What you have to do
Turn everything from the row containing "Our History (180, 767)" down to the row containing "The Meditative Angler (116, 526)", both included, into a JSON list of strings, one string per line, with blank lines left out.

Dataset rows
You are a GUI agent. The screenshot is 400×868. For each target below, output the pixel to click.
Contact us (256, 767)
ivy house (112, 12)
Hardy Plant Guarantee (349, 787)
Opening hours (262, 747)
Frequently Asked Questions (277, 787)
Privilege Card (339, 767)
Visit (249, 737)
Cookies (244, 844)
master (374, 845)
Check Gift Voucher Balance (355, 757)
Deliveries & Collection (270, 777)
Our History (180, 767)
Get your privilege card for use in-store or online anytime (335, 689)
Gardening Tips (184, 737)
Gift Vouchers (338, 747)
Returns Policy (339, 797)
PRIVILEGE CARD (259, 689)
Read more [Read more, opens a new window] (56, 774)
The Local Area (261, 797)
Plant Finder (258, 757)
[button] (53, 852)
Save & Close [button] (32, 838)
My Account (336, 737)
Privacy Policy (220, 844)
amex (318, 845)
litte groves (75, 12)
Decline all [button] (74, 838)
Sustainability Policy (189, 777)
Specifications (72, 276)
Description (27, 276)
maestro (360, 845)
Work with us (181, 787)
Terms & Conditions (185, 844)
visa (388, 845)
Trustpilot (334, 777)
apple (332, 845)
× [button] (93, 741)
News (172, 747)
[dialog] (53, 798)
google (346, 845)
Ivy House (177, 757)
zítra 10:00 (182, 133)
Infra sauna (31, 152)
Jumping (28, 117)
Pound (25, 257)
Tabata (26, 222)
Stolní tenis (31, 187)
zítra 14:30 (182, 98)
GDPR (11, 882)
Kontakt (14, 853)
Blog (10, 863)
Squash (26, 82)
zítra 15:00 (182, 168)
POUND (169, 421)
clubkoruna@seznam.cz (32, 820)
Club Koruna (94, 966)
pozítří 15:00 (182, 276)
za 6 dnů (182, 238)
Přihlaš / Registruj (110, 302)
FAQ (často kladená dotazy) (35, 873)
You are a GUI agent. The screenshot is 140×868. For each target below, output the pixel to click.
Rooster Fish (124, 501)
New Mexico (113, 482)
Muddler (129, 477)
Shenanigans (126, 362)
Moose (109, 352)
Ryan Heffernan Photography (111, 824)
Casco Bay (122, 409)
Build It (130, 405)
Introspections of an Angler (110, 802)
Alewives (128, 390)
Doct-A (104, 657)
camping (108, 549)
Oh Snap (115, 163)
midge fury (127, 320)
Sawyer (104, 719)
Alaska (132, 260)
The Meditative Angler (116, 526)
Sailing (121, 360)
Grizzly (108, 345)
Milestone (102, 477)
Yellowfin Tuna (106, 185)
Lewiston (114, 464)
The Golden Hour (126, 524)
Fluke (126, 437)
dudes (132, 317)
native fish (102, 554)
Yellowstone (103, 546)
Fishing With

Solution for this exercise
[
  "Our History (180, 767)",
  "Get your privilege card for use in-store or online anytime (335, 689)",
  "Gardening Tips (184, 737)",
  "Gift Vouchers (338, 747)",
  "Returns Policy (339, 797)",
  "PRIVILEGE CARD (259, 689)",
  "Read more [Read more, opens a new window] (56, 774)",
  "The Local Area (261, 797)",
  "Plant Finder (258, 757)",
  "[button] (53, 852)",
  "Save & Close [button] (32, 838)",
  "My Account (336, 737)",
  "Privacy Policy (220, 844)",
  "amex (318, 845)",
  "litte groves (75, 12)",
  "Decline all [button] (74, 838)",
  "Sustainability Policy (189, 777)",
  "Specifications (72, 276)",
  "Description (27, 276)",
  "maestro (360, 845)",
  "Work with us (181, 787)",
  "Terms & Conditions (185, 844)",
  "visa (388, 845)",
  "Trustpilot (334, 777)",
  "apple (332, 845)",
  "× [button] (93, 741)",
  "News (172, 747)",
  "[dialog] (53, 798)",
  "google (346, 845)",
  "Ivy House (177, 757)",
  "zítra 10:00 (182, 133)",
  "Infra sauna (31, 152)",
  "Jumping (28, 117)",
  "Pound (25, 257)",
  "Tabata (26, 222)",
  "Stolní tenis (31, 187)",
  "zítra 14:30 (182, 98)",
  "GDPR (11, 882)",
  "Kontakt (14, 853)",
  "Blog (10, 863)",
  "Squash (26, 82)",
  "zítra 15:00 (182, 168)",
  "POUND (169, 421)",
  "clubkoruna@seznam.cz (32, 820)",
  "Club Koruna (94, 966)",
  "pozítří 15:00 (182, 276)",
  "za 6 dnů (182, 238)",
  "Přihlaš / Registruj (110, 302)",
  "FAQ (často kladená dotazy) (35, 873)",
  "You are a GUI agent. The screenshot is 140×868. For each target below, output the pixel to click.",
  "Rooster Fish (124, 501)",
  "New Mexico (113, 482)",
  "Muddler (129, 477)",
  "Shenanigans (126, 362)",
  "Moose (109, 352)",
  "Ryan Heffernan Photography (111, 824)",
  "Casco Bay (122, 409)",
  "Build It (130, 405)",
  "Introspections of an Angler (110, 802)",
  "Alewives (128, 390)",
  "Doct-A (104, 657)",
  "camping (108, 549)",
  "Oh Snap (115, 163)",
  "midge fury (127, 320)",
  "Sawyer (104, 719)",
  "Alaska (132, 260)",
  "The Meditative Angler (116, 526)"
]